I think a lot about the way strength has been sold to us. The American culture-making machine has long portrayed strength as rugged individualism. I’m thinking of the Marlboro Man, wandering alone through the prairie… right up until he dies from lung cancer.
This, of course, is total bullshit. It runs against everything we know about the evolution of the species. We got to the top of the food chain not because of our individual attributes, but because we are capable of cooperation and communication.
Ideally, when you have a problem, there is someone to call. Your friends. Your siblings. Your mom.
The hard reality is that too many of us don’t have anyone to talk to. But the good news is, there are ways to change this.
One great way to make allies is through volunteering. Being of service brings you into contact with like-minded people and it also reminds you of your innate nobility.
Another strategy is to get involved with a spiritual group. I’ve never loved that term, spiritual. Always struck me as gauzy and annoying. But I’m not sure I can find a better alternative.
There’s research to show that spiritual friends, made in a church, synagogue, mosque, a Buddhist sangha, etc., are the most powerful kinds of friends you can have. And in these chaotic times, that can be a massive asset. It’s real strength.
Today on the podcast, I am in conversation with two of my closest spiritual friends, the meditation teachers and authors, Sebene Selassie and Jeff Warren.
We talk about: why spiritual friendship is so powerful; how to make spiritual friends; why meditation isn’t just about how you relate to yourself, but how you relate to the world. There is also a particularly compelling exchange on people-pleasing. Hope you check it out.

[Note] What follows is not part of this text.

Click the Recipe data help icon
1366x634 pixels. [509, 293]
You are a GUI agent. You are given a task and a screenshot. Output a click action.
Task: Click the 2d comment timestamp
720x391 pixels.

Paid subscribers get the podcast ad-free here, plus a cheatsheet below, with a summary of key takeaways and a full transcript. It’s also available wherever you get your podcasts, and on YouTube.
Episode cheatsheet
The big takeaway
Dan, Sebene Selassie, and Jeff Warren dive into the power of “spiritual friendship”—the idea that meaningful connections are not only central to meditation, but possibly the key ingredient in living a rich, authentic life. In chaotic times, nurturing true friendships that are grounded in self-awareness, vulnerability, and shared intention can transform both your practice and your sense of belonging.